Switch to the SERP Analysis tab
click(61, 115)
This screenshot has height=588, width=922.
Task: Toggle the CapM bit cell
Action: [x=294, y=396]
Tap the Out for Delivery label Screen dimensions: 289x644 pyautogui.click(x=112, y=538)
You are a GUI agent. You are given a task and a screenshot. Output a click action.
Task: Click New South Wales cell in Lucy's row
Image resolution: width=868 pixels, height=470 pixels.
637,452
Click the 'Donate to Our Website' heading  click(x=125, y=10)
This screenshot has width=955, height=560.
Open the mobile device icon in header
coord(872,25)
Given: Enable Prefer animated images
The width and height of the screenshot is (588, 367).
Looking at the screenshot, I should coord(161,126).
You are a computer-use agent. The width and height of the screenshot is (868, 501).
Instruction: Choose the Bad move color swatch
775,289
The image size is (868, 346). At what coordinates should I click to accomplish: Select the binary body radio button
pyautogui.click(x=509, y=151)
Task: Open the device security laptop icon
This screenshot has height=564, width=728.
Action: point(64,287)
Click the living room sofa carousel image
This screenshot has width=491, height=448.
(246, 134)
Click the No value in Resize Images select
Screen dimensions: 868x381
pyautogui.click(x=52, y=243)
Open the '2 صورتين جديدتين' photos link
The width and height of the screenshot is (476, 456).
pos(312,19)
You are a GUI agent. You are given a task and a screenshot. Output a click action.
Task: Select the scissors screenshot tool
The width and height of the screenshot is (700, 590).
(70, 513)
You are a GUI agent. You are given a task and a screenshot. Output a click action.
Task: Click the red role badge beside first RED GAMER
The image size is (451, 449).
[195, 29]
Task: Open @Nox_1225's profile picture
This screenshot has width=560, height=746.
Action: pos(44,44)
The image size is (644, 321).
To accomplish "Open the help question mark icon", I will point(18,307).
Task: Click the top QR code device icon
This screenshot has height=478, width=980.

> **WHAT YOU NEED TO DO**: Repeat exactly the lines of the material above, taking the first line, the line with "Task: Select the scissors screenshot tool", and every line between them.

> **WRITTEN SOLUTION**:
Switch to the SERP Analysis tab
click(61, 115)
This screenshot has height=588, width=922.
Task: Toggle the CapM bit cell
Action: [x=294, y=396]
Tap the Out for Delivery label Screen dimensions: 289x644 pyautogui.click(x=112, y=538)
You are a GUI agent. You are given a task and a screenshot. Output a click action.
Task: Click New South Wales cell in Lucy's row
Image resolution: width=868 pixels, height=470 pixels.
637,452
Click the 'Donate to Our Website' heading  click(x=125, y=10)
This screenshot has width=955, height=560.
Open the mobile device icon in header
coord(872,25)
Given: Enable Prefer animated images
The width and height of the screenshot is (588, 367).
Looking at the screenshot, I should coord(161,126).
You are a computer-use agent. The width and height of the screenshot is (868, 501).
Instruction: Choose the Bad move color swatch
775,289
The image size is (868, 346). At what coordinates should I click to accomplish: Select the binary body radio button
pyautogui.click(x=509, y=151)
Task: Open the device security laptop icon
This screenshot has height=564, width=728.
Action: point(64,287)
Click the living room sofa carousel image
This screenshot has width=491, height=448.
(246, 134)
Click the No value in Resize Images select
Screen dimensions: 868x381
pyautogui.click(x=52, y=243)
Open the '2 صورتين جديدتين' photos link
The width and height of the screenshot is (476, 456).
pos(312,19)
You are a GUI agent. You are given a task and a screenshot. Output a click action.
Task: Select the scissors screenshot tool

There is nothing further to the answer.